3) I think the conventional framing of AI alignment is something between vague and substantively incorrect, as well as being misleading. Here is a post I dashed off about that:
https://www.lesswrong.com/posts/biP5XBmqvjopvky7P/a-note-on-terminology-ai-alignment-ai-x-safety. I think creating such a manual is an incredibly ambitious goal, and I think more people in this community should aim for more moderate goals. I mostly agree with the perspective in this post: https://coordination.substack.com/p/alignment-is-not-enough, but I could say more on the matter.
4) RE connotations of accident: I think they are often strong.
1) Oh, sorry, what I meant was, the generals in Country A want their AGI to help them “win the war”, even if it involves killing people in Country B + innocent bystanders. And vice-versa for Country B. And then, between the efforts of both AGIs, the humans are all dead. But nothing here was either an “AGI
accidentunintended-by-the-designers behavior” nor “AGI misuse” by my definitions.

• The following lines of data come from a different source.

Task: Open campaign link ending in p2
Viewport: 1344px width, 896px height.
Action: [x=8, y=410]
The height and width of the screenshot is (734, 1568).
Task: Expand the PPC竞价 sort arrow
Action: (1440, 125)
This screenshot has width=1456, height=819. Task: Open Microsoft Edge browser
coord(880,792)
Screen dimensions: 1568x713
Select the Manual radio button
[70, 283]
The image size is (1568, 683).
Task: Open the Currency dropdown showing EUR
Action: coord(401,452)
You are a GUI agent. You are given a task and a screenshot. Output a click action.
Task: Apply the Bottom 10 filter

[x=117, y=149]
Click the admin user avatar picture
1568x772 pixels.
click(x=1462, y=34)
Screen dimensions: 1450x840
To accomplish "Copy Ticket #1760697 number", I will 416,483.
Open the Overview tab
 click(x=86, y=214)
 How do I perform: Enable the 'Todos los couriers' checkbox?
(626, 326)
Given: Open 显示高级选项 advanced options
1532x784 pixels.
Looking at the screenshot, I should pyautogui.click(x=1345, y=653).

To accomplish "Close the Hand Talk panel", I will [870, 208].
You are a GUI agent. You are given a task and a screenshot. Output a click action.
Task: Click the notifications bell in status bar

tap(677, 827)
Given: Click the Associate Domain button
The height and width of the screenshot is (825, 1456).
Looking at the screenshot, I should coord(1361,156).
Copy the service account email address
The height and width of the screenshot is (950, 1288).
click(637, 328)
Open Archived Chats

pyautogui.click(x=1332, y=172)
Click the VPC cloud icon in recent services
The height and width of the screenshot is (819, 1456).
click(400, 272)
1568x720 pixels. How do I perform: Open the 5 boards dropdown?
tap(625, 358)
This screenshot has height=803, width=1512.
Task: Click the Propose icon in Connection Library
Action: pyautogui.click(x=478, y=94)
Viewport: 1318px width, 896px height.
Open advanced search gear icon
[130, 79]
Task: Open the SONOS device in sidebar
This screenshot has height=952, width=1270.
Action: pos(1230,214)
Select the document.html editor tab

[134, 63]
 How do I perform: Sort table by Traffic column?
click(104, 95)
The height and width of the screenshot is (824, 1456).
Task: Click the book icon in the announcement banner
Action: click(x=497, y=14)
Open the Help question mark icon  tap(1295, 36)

But anyway, yes I can imagine situations where it’s unclear whether “the AGI does things specifically intended by its designers”. That’s why I said “pretty solid” and not “rock solid” :) I think we probably disagree about whether these situations are the main thing we should be talking about, versus edge-cases we can put aside most of the time. From my perspective, they’re edge-cases. For example, the scenarios where a power-seeking AGI kills everyone are clearly on the “unintended” side of the (imperfect) dichotomy. But I guess it’s fine that other people are focused on different problems from me, and that “intent-alignment is poorly defined” may be a more central consideration for them. ¯\_(ツ)_/¯
3) I like your “note on terminology post”. But I also think of myself as subscribing to “the conventional framing of AI alignment”. I’m kinda confused that you see the former as counter to the latter.
If you’re working on that, then I wish you luck! It does seem maybe feasible to buy some time. It doesn’t seem feasible to put off AGI forever. (But I’m not an expert.) It seems you agree.
I feel like I broadly agree with most of the points you make, but I also feel like accident vs misuse are still useful concepts to have.
For example, disasters caused by guns could be seen as:
Nevertheless, all of the above are complex and structural in different ways where it is often counterproductive or plain misleading to assign blame (or credit) to the causal node directly upstream of it (in this case, guns).
While I agree that the majority of AI risks are neither caused by accidents nor misuse, and that they shouldn't be seen as a dichotomy, I do feel that the distinction may still be useful in some contexts i.e. what the mitigation approaches could look like.
Yes it may be useful in some very limited contexts. I can't recall a time I have seen it in writing and felt like it was not a counter-productive framing.
AI is highly non-analogous with guns.